▶ WHAT IS EXPECTED:
Copy the listing below word for word, every line from start to finish.

▶ DATASET EXCERPTS:

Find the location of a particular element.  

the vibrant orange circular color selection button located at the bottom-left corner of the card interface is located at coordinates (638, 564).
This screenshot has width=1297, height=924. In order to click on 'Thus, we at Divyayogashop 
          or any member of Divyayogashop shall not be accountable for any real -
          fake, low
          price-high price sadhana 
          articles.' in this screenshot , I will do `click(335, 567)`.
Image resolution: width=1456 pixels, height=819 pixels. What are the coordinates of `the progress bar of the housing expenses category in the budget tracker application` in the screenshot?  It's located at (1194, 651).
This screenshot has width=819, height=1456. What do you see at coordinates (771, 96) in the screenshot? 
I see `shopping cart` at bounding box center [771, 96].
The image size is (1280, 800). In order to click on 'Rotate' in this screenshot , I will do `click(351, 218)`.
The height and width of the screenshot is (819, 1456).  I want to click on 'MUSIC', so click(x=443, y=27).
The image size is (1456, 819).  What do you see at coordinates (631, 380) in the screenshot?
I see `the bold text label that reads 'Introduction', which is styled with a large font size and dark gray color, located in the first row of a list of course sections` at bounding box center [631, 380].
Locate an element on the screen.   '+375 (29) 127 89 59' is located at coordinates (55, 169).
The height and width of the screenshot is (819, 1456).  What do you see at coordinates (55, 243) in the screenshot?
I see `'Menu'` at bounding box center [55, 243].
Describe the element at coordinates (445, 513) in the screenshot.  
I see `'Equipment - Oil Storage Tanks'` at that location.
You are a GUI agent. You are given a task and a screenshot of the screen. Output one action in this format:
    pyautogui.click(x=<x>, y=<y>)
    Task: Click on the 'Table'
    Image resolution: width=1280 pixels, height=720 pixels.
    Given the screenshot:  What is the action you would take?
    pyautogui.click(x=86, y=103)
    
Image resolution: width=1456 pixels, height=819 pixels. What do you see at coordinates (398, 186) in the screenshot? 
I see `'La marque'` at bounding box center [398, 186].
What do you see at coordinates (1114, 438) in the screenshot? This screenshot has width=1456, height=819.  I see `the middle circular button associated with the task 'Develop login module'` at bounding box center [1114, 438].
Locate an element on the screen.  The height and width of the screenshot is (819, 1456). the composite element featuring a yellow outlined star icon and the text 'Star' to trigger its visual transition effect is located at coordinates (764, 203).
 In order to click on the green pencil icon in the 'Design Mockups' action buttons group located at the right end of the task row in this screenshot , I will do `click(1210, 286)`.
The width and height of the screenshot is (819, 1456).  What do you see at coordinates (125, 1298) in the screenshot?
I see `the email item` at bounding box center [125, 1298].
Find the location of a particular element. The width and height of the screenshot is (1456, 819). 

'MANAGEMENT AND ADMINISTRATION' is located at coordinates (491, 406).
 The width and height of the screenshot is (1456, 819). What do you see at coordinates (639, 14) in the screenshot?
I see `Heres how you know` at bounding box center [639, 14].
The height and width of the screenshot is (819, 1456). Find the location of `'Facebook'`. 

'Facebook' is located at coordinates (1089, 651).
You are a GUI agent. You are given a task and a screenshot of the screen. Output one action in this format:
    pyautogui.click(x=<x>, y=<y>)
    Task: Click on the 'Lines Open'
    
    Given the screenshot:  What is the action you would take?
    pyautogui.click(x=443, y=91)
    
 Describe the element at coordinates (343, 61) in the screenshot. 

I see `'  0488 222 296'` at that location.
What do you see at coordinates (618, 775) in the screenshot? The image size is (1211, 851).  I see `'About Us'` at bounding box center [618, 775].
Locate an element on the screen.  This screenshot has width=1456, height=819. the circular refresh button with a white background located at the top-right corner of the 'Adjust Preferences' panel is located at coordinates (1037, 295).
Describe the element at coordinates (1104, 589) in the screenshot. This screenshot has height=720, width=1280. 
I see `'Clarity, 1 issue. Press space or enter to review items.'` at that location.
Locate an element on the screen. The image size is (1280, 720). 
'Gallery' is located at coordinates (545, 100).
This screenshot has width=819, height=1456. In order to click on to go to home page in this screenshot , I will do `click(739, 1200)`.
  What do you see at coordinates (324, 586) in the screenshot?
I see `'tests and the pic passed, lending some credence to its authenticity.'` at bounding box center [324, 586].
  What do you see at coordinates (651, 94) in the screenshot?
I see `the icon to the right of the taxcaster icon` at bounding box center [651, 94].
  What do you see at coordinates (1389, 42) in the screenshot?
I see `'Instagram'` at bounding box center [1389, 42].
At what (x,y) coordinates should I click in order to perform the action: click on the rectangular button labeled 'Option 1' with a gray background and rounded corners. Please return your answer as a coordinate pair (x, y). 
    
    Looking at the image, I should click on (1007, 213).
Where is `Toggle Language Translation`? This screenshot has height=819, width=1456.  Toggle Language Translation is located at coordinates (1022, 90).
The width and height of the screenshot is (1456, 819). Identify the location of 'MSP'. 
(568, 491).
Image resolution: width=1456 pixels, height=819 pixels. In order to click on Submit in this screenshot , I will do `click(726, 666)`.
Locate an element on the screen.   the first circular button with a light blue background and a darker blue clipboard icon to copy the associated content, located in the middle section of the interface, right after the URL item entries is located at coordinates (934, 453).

▶ THE REPLY:
Find the location of a particular element.  

the vibrant orange circular color selection button located at the bottom-left corner of the card interface is located at coordinates (638, 564).
This screenshot has width=1297, height=924. In order to click on 'Thus, we at Divyayogashop 
          or any member of Divyayogashop shall not be accountable for any real -
          fake, low
          price-high price sadhana 
          articles.' in this screenshot , I will do `click(335, 567)`.
Image resolution: width=1456 pixels, height=819 pixels. What are the coordinates of `the progress bar of the housing expenses category in the budget tracker application` in the screenshot?  It's located at (1194, 651).
This screenshot has width=819, height=1456. What do you see at coordinates (771, 96) in the screenshot? 
I see `shopping cart` at bounding box center [771, 96].
The image size is (1280, 800). In order to click on 'Rotate' in this screenshot , I will do `click(351, 218)`.
The height and width of the screenshot is (819, 1456).  I want to click on 'MUSIC', so click(x=443, y=27).
The image size is (1456, 819).  What do you see at coordinates (631, 380) in the screenshot?
I see `the bold text label that reads 'Introduction', which is styled with a large font size and dark gray color, located in the first row of a list of course sections` at bounding box center [631, 380].
Locate an element on the screen.   '+375 (29) 127 89 59' is located at coordinates (55, 169).
The height and width of the screenshot is (819, 1456).  What do you see at coordinates (55, 243) in the screenshot?
I see `'Menu'` at bounding box center [55, 243].
Describe the element at coordinates (445, 513) in the screenshot.  
I see `'Equipment - Oil Storage Tanks'` at that location.
You are a GUI agent. You are given a task and a screenshot of the screen. Output one action in this format:
    pyautogui.click(x=<x>, y=<y>)
    Task: Click on the 'Table'
    Image resolution: width=1280 pixels, height=720 pixels.
    Given the screenshot:  What is the action you would take?
    pyautogui.click(x=86, y=103)
    
Image resolution: width=1456 pixels, height=819 pixels. What do you see at coordinates (398, 186) in the screenshot? 
I see `'La marque'` at bounding box center [398, 186].
What do you see at coordinates (1114, 438) in the screenshot? This screenshot has width=1456, height=819.  I see `the middle circular button associated with the task 'Develop login module'` at bounding box center [1114, 438].
Locate an element on the screen.  The height and width of the screenshot is (819, 1456). the composite element featuring a yellow outlined star icon and the text 'Star' to trigger its visual transition effect is located at coordinates (764, 203).
 In order to click on the green pencil icon in the 'Design Mockups' action buttons group located at the right end of the task row in this screenshot , I will do `click(1210, 286)`.
The width and height of the screenshot is (819, 1456).  What do you see at coordinates (125, 1298) in the screenshot?
I see `the email item` at bounding box center [125, 1298].
Find the location of a particular element. The width and height of the screenshot is (1456, 819). 

'MANAGEMENT AND ADMINISTRATION' is located at coordinates (491, 406).
 The width and height of the screenshot is (1456, 819). What do you see at coordinates (639, 14) in the screenshot?
I see `Heres how you know` at bounding box center [639, 14].
The height and width of the screenshot is (819, 1456). Find the location of `'Facebook'`. 

'Facebook' is located at coordinates (1089, 651).
You are a GUI agent. You are given a task and a screenshot of the screen. Output one action in this format:
    pyautogui.click(x=<x>, y=<y>)
    Task: Click on the 'Lines Open'
    
    Given the screenshot:  What is the action you would take?
    pyautogui.click(x=443, y=91)
    
 Describe the element at coordinates (343, 61) in the screenshot. 

I see `'  0488 222 296'` at that location.
What do you see at coordinates (618, 775) in the screenshot? The image size is (1211, 851).  I see `'About Us'` at bounding box center [618, 775].
Locate an element on the screen.  This screenshot has width=1456, height=819. the circular refresh button with a white background located at the top-right corner of the 'Adjust Preferences' panel is located at coordinates (1037, 295).
Describe the element at coordinates (1104, 589) in the screenshot. This screenshot has height=720, width=1280. 
I see `'Clarity, 1 issue. Press space or enter to review items.'` at that location.
Locate an element on the screen. The image size is (1280, 720). 
'Gallery' is located at coordinates (545, 100).
This screenshot has width=819, height=1456. In order to click on to go to home page in this screenshot , I will do `click(739, 1200)`.
  What do you see at coordinates (324, 586) in the screenshot?
I see `'tests and the pic passed, lending some credence to its authenticity.'` at bounding box center [324, 586].
  What do you see at coordinates (651, 94) in the screenshot?
I see `the icon to the right of the taxcaster icon` at bounding box center [651, 94].
  What do you see at coordinates (1389, 42) in the screenshot?
I see `'Instagram'` at bounding box center [1389, 42].
At what (x,y) coordinates should I click in order to perform the action: click on the rectangular button labeled 'Option 1' with a gray background and rounded corners. Please return your answer as a coordinate pair (x, y). 
    
    Looking at the image, I should click on (1007, 213).
Where is `Toggle Language Translation`? This screenshot has height=819, width=1456.  Toggle Language Translation is located at coordinates (1022, 90).
The width and height of the screenshot is (1456, 819). Identify the location of 'MSP'. 
(568, 491).
Image resolution: width=1456 pixels, height=819 pixels. In order to click on Submit in this screenshot , I will do `click(726, 666)`.
Locate an element on the screen.   the first circular button with a light blue background and a darker blue clipboard icon to copy the associated content, located in the middle section of the interface, right after the URL item entries is located at coordinates (934, 453).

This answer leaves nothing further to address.